Event Spotlight — Hack the Climate
Note: This blog post by Goran Vuksic, one of the lead organizers of Hack the Climate — an event which Earth Hacks supported as a partner — originally appeared on Stratiteq’s blog. It is re-posted here with the author’s permission.
Climate Hackathon was a great success, with a lot of amazing solutions built by hackathon participants. We believe these solutions will not only inspire and help non-profit or non-governmental organizations that submitted the challenges, but also many other organisations.
Climate Hackathon, organised and hosted by Stratiteq in partnership with Microsoft, took place online from 22nd to 26th March 2021. What made this Hackathon unique, is that all the challenges were provided by non-profit or non-governmental organizations that have a key role in solving some of the climate challenges but might not have enough resources or technical competencies.The challenges were defined in 4 tracks: carbon, ecosystem, waste, and water. The hackathon was organized via Devpost, a platform that helps software engineers to participate in software competitions, and on the Devpost platform the hackathon had 420 registered participants from 51 different countries.

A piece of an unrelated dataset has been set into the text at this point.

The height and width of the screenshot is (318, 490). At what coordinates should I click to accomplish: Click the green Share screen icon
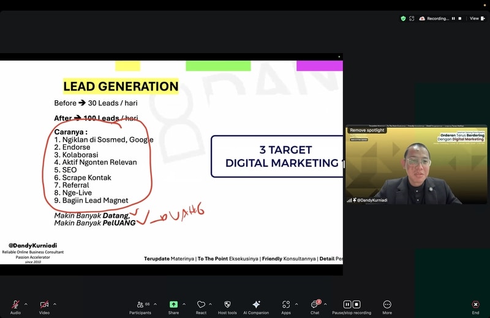[x=173, y=305]
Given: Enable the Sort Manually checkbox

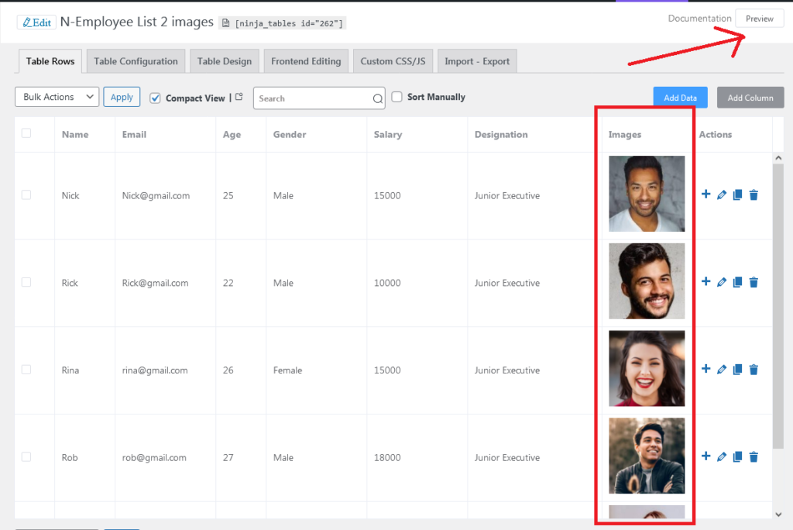Looking at the screenshot, I should pos(397,97).
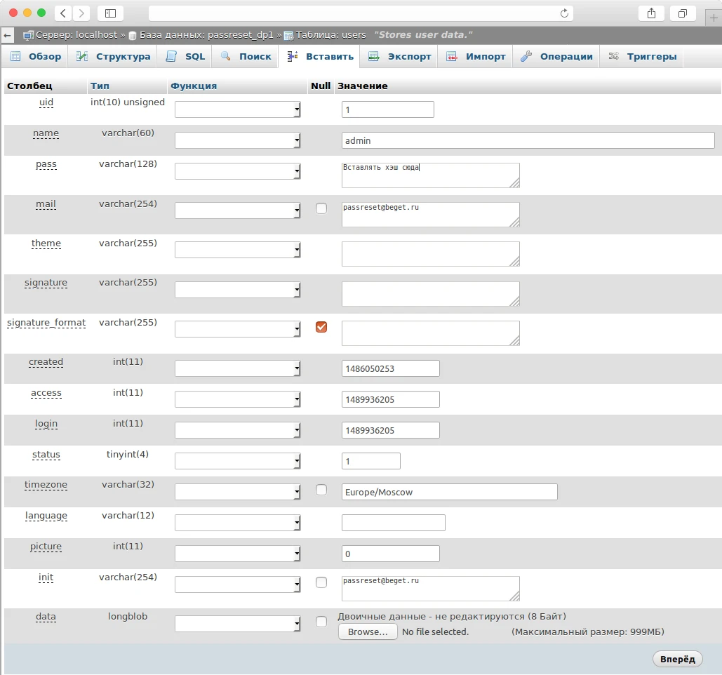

The hackathon was kicked off with a welcome stream on Monday at 9am and followed through the week with daily streams at 5pm (daily stream recordings can be found here: Monday, Tuesday, Wednesday, Thursday, Friday). The Winner announcement stream took place on Sunday at 5pm, when the best projects were announced.
During the week the teams worked on solving challenges and coordinated with mentors from Stratiteq via Discord, our main communication tool. Beside the daily streams, we also had several coffee video chat sessions where we met a lot of interesting people around the world.
The solutions built by the participating teams were reviewed by the hackathon council: Asim Hussain, Christopher Maneu, Erik Wilson, Florian Georg, Laurence Benjamin, Lisa Mallner, Plamena Cherneva, Razvan Suta, Sanjana Paul and Yves Fontana. The hackathon judges Baroness Bryony Worthington (Crossbench member of the House of Lords), Jamie Alexander (Director, Drawdown Labs), Hampus Jakobsson (Climate Venture Capitalist) and Sanjay Podder (Managing Director and Global Lead- Technology Sustainability Innovation at Accenture) had a tough job to select the best solutions based on the criteria of solution impact, feasibility, implementation, and innovation.
The winner of the Carbon track “Methane Leaks — Unit8 Climate” worked on a solution that uses satellite data from Sentinel 5P and other sources, to automatically detect new potential methane leaks by clustering abnormal emissions and linking them to the fossil infrastructure.
The runner up to the Carbon track “LandPRO” made a solution that combines image segmentation with near-real time satellite data to give a quick evaluation of any vegetated area by examining the spatial and temporal variability of vegetation.
The winner of the Ecosystem track “Purple Penguins” built a solution for Intelligent Data Exploration Platform for laws and policies doing similarity matching based on entity recognition and topic extraction powering a graph-based interface.
The runner up to the Ecosystem track “IoT for Biodiversity and Sustainability” built a solution based on the power of the internet of things, that supports a Swiss biodiversity project to gain new insights into their biodiversity measures like nesting boxes for local species.
The winner of the Waste track “Eruza — Waste Automation & Management System” worked on the Waste Automation & Management System that automates the end-to-end process of waste collection and aims to consolidate all the data required for the generation of impact report in one place.
The runner up to the Waste track “Team Platypus” worked on a solution for the challenge provided by Buy Food With Plastic that helps the world in two ways at once: collecting plastic, and handing out meals.
The whole hackathon was a great experience, with a lot of amazing solutions built that are open sourced. Hopefully, these solutions will not only inspire and help non-profit or non-governmental organizations that submitted the challenges, but also many other organisations.
To offset the carbon footprint made by this event Microsoft planted 1000 trees.